[[ RECORD EXCERPTS, beginning ]]

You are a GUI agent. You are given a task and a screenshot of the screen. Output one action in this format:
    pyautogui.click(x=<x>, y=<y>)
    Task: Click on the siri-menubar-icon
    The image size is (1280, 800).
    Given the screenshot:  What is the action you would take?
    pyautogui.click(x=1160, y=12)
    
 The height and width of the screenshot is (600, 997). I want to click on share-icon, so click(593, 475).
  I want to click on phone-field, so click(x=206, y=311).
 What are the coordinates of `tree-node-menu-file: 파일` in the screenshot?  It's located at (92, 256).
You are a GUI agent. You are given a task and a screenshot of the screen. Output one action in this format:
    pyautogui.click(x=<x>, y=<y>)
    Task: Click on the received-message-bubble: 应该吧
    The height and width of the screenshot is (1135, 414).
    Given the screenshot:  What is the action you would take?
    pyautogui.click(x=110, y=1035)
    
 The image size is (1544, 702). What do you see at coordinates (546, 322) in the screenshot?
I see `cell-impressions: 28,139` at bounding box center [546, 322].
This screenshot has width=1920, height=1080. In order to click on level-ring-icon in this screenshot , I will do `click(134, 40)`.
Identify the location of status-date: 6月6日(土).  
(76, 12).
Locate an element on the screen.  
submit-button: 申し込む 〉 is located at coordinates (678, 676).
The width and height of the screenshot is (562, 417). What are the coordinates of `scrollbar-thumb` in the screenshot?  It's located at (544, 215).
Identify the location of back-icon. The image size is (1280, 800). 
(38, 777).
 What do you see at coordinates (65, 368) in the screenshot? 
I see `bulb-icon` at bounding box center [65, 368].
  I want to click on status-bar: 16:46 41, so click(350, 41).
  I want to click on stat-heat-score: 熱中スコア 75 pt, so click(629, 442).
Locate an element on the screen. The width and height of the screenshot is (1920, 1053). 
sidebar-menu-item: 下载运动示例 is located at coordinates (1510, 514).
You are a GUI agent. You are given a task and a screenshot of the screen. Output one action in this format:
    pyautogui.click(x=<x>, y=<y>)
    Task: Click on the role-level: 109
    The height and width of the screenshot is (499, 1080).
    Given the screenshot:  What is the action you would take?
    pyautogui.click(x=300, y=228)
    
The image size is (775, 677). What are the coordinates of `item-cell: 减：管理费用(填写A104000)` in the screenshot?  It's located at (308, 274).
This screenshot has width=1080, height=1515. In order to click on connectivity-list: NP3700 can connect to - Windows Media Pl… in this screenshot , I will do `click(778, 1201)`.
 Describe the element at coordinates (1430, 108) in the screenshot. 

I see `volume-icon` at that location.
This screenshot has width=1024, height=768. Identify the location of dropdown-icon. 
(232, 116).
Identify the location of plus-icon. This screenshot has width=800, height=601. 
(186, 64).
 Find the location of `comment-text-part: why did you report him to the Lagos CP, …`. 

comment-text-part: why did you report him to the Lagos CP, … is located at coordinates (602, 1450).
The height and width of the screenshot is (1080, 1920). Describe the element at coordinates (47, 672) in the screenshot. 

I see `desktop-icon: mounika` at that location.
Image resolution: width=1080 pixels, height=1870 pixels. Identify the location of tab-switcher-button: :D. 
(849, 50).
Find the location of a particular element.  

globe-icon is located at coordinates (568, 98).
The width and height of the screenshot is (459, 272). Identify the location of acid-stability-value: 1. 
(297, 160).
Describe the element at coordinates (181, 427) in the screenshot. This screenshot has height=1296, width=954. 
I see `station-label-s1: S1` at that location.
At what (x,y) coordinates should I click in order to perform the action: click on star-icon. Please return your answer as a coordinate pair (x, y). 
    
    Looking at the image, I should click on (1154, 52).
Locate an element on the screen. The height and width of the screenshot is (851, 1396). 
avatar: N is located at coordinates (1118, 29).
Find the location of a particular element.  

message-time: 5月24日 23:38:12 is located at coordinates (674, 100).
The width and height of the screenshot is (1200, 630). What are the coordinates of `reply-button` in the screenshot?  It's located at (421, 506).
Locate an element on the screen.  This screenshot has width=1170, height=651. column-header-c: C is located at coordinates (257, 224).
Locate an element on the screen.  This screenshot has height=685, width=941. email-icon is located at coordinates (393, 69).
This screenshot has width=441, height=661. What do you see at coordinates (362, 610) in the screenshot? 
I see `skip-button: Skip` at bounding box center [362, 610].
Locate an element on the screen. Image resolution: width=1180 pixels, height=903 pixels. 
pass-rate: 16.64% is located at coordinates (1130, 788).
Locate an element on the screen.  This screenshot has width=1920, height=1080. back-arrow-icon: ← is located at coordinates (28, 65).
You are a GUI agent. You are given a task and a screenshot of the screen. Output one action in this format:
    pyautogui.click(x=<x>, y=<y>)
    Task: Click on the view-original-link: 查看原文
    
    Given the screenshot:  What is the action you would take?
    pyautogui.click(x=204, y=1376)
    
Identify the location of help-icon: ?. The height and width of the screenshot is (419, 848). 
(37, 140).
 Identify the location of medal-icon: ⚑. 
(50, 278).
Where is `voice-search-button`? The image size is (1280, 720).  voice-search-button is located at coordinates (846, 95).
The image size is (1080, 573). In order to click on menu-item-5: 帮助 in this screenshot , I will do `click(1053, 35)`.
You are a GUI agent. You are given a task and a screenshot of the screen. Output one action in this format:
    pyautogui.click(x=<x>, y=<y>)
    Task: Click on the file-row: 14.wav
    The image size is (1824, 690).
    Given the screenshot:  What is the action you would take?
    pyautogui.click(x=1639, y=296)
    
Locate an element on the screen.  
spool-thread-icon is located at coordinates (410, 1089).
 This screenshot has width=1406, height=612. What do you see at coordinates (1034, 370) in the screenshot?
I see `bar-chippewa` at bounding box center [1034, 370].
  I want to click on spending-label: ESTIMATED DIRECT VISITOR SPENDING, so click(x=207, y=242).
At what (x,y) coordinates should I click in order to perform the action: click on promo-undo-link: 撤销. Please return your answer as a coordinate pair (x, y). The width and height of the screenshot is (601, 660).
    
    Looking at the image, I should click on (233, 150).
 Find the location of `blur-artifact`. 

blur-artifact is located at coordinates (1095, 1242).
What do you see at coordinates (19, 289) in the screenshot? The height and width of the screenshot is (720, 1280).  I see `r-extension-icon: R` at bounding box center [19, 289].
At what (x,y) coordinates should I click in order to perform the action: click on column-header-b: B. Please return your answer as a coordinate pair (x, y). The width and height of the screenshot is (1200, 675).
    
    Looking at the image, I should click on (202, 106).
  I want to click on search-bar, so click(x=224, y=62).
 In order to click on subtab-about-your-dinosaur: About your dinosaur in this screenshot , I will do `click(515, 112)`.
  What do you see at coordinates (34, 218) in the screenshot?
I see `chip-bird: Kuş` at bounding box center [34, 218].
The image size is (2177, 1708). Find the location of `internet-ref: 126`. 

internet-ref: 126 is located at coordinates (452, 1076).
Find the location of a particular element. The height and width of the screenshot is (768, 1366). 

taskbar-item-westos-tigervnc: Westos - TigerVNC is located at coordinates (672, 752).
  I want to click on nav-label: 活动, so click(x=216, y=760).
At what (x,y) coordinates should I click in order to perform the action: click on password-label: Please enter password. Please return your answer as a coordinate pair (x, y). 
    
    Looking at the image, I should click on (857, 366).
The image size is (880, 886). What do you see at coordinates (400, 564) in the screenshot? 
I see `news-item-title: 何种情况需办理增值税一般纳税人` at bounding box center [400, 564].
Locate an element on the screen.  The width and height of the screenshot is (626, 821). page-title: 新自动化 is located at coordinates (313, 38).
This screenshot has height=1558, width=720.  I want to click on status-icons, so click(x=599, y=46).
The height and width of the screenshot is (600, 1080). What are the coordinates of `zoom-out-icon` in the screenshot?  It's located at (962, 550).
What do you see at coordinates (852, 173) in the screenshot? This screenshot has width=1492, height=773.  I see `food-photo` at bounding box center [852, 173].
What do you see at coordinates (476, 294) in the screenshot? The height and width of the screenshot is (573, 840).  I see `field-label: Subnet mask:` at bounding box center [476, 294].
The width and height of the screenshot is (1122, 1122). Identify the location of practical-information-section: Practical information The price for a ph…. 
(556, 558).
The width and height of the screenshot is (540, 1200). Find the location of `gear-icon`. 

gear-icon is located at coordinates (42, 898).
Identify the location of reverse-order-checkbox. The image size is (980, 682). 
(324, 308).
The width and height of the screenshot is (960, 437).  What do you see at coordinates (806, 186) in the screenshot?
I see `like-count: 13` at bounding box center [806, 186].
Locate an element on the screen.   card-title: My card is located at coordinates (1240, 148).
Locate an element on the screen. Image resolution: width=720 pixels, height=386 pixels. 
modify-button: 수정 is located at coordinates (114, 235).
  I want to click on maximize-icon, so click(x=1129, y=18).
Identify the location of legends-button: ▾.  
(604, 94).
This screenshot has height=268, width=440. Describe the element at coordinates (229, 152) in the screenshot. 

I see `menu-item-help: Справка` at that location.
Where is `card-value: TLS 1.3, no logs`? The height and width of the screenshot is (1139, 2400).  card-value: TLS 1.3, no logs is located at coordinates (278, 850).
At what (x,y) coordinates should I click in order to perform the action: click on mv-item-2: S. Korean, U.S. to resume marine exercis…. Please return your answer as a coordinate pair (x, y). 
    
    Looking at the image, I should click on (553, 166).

[[ RECORD EXCERPTS, end ]]

# EXERCISE DESCRIPTION:
Rewrite the entries from the line with "The width and height of the screenshot is (1200, 630)." up to and including the line with "coordinates (28, 65).", replacing "Locate an element" with "Find an element" and leaving everything else unchanged.

# ANSWER FOR THE TASK:
The width and height of the screenshot is (1200, 630). What are the coordinates of `reply-button` in the screenshot?  It's located at (421, 506).
Find an element on the screen.  This screenshot has width=1170, height=651. column-header-c: C is located at coordinates (257, 224).
Find an element on the screen.  This screenshot has height=685, width=941. email-icon is located at coordinates (393, 69).
This screenshot has width=441, height=661. What do you see at coordinates (362, 610) in the screenshot? 
I see `skip-button: Skip` at bounding box center [362, 610].
Find an element on the screen. Image resolution: width=1180 pixels, height=903 pixels. 
pass-rate: 16.64% is located at coordinates (1130, 788).
Find an element on the screen.  This screenshot has width=1920, height=1080. back-arrow-icon: ← is located at coordinates (28, 65).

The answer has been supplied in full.